Gueltoum Bendiab, Stavros Shiaeles, Gohar Sargsyan
The COVID-19, also known as the coronavirus pandemic, was an unprecedented event that altered the lives of billions of people globally and greatly increased the risk of cyber-attacks. The pandemic pushed organisations to adopt remote working method and forced employees to work from their homes, which bring new security risks. Due to this new working model, personnel computing devices have been extensively utilised for work purposes. Video conferencing tools have become the primary environment for meeting, reliance on remote connectivity services, and corporate VPNs have augmented, and cloud services have justified their usefulness, which generate an increased risk of data breaches and expose the companies’ critical IT systems to malicious content.
Recent security reports reveal that cybercriminals are currently exploiting the remote working model and COVID-19 pandemic problem to initiate extremely advanced cyber-attacks.

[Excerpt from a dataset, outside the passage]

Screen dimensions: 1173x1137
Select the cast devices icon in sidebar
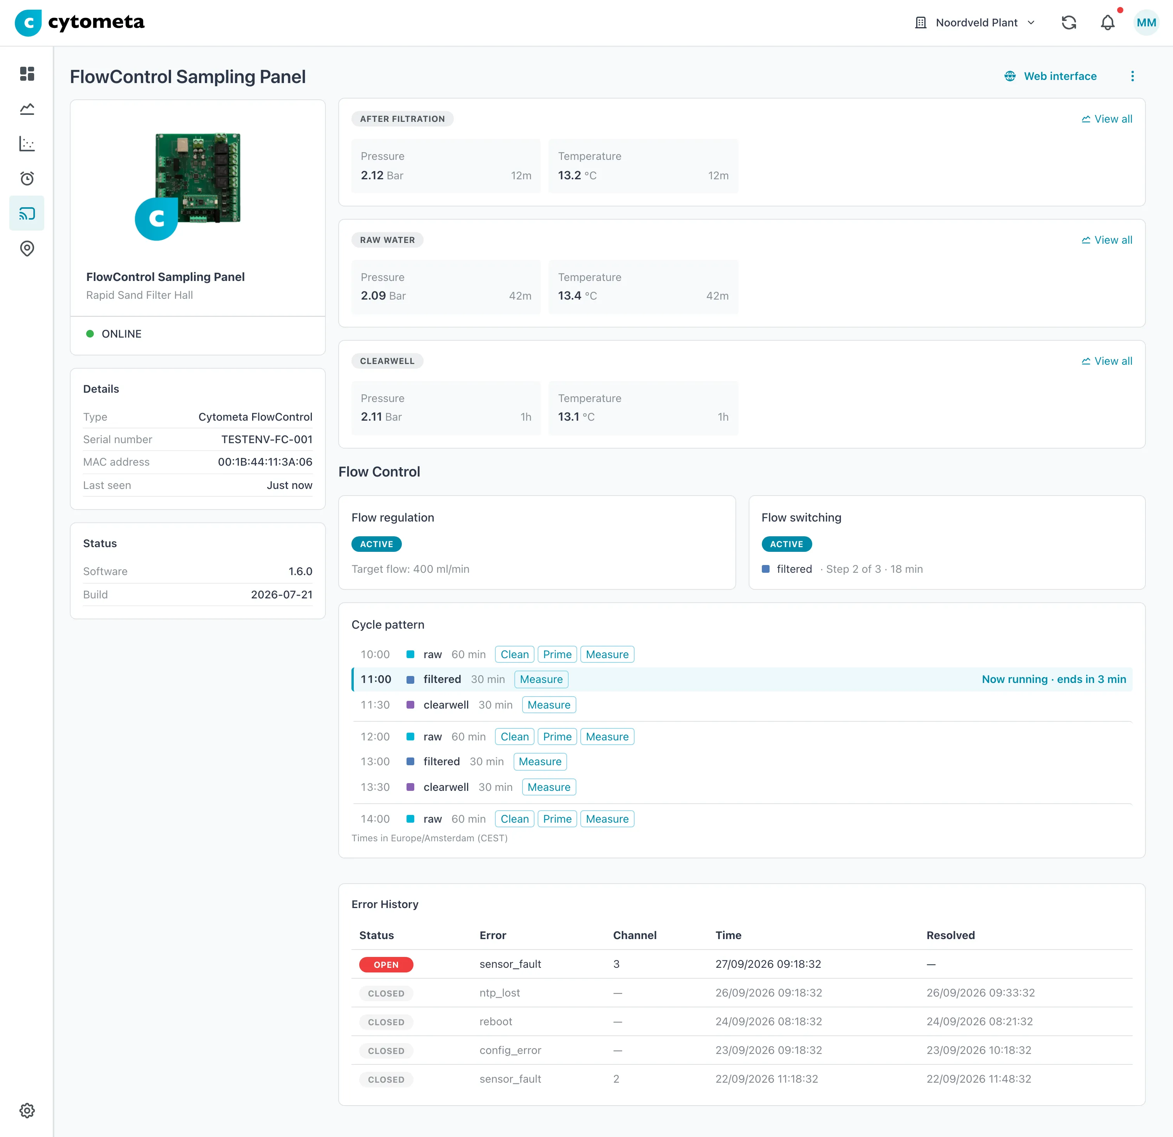(x=27, y=213)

During the first six months of 2020, various Fortune 500 businesses were the victim of major data breaches where hackers stole and sold their account credentials, sensitive confidential and confidential data as well as financial records in the Dark web. The following table reveals the most high-profile data breaches that we have witnessed this year, till now.

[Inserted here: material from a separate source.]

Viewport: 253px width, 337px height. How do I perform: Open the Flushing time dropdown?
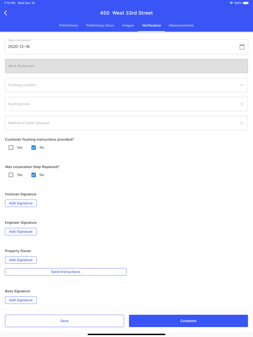(x=127, y=104)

From its side, Webroot announced a 40% increase in unsecured Remote Desktop Protocol (RDP) machines for remote working during the COVID-19 pandemic. Another recent report by the Deloitte Cyber Intelligence Centre affirmed that email phishing attacks were the most common source of data breaches while working from home. The report stated a huge spike in phishing, Malspams and ransomware attacks where employees are the first target, taking advantage of the unfamiliar ways of working and heightened stress levels. The report confirm that attacks are also exploited this situation to trick end-users to download malicious COVID-19 related applications. For instance, a large number of malicious Android app claim to help track the spread of the virus, but instead infect the smartphone with ransomware and demands payment to restore the device. Moreover, Intertrust confirm that 85% of COVID-19 tracking apps leak personal data.
In April 2020, Google blocked more than 18 million daily malware and phishing emails related to Coronavirus, in addition to more than 240 million COVID-related daily spam messages. According to Google, the coronavirus is now the biggest phishing topic as it is a highly emotional issue and cyber-criminals take advantage of it.
Clearly, the 2020 year was quite challenging for organisations and individuals in terms of cybersecurity along with the adoption of new working habits, especially since the COVID-19 outbreak in March 2020. The rapid and unexpectedly broad disruption to businesses around the world has let companies struggling to maintain security and business continuity. In this new environment, cybersecurity efforts must aggressively confront the risks. Organisations should secure their newly implemented remote working practices and maximise their ability to prevent, detect and respond to threats. They should also prioritise reducing reliance on people, as well as maximising the use of process and technology to perform key cyber security activities to ensure continuity.
In this context, the Cyber-Trust project provides a robust security solution for that new environment by proposing a new Intrusion Prevention System able to detect and mitigate attacks using Machine Learning (ML) and Graph Theory for an optimal decision on the threat detected. The combination of ML Intrusion Detection Systems (IDS) and Graphical Cyber Security Models (GCSMs) can lead to an innovative class of intelligent intrusion response systems (iIRS) providing dynamic security risk assessment and intelligent mitigation strategies to defend against adaptive multi-stage cyber-attacks on IoT platforms, including smart homes, optimally and autonomously. This is done by building upon advanced game-theoretic security approaches, where accurate model of attackers and defenders (players), their interactions and the IoT network parameters would be able to calculate all the possible scenarios and provide the optimal solution to be applied by IDS. This will generate a positive impact on small and medium-sized enterprises, but also to critical infrastructures and industrial IoT facilities as will be able to mitigate even (unknown) sophisticated cyber-attacks, especially in the case of large-scale crises like the COVID-19 pandemic. It will also help individual users to maintain a comfortable and safe environment in their smart homes, where any compromised device will be easily identified and prevented from gaining access to critical network resources and services.
In order to help the users to be more aware on sophisticated attacks creating serious game for security awareness. The game will aim for learning, raising awareness of risks, motivating to be up to date on potential risks and empowering users and communities on be active and safe from potential issues as a result of those risks. To do this, Game Thinking and Game Dynamics will be applied for better engage audiences and solve problems. The game will also be a very good method at teaching and training. The players will be gradually presented with information, and ensure they know the skills they need to know. The game teams will collaborate during their sprint event to tackle different risk challenges. Squad based data-driven strategy game will be designed to increase DevOps squads’ risk awareness and Secure-By-Design mindset. In a nutshell, this game will offer data-driven security Gamification impacted by real-world performance, integrated in regular sprint cycle for sustained effect and will leverage squad competition and peer pressure to motivate players. This approach will facilitate faster and more effective security awareness for the users especially in the times of crisis, such as COVID-19.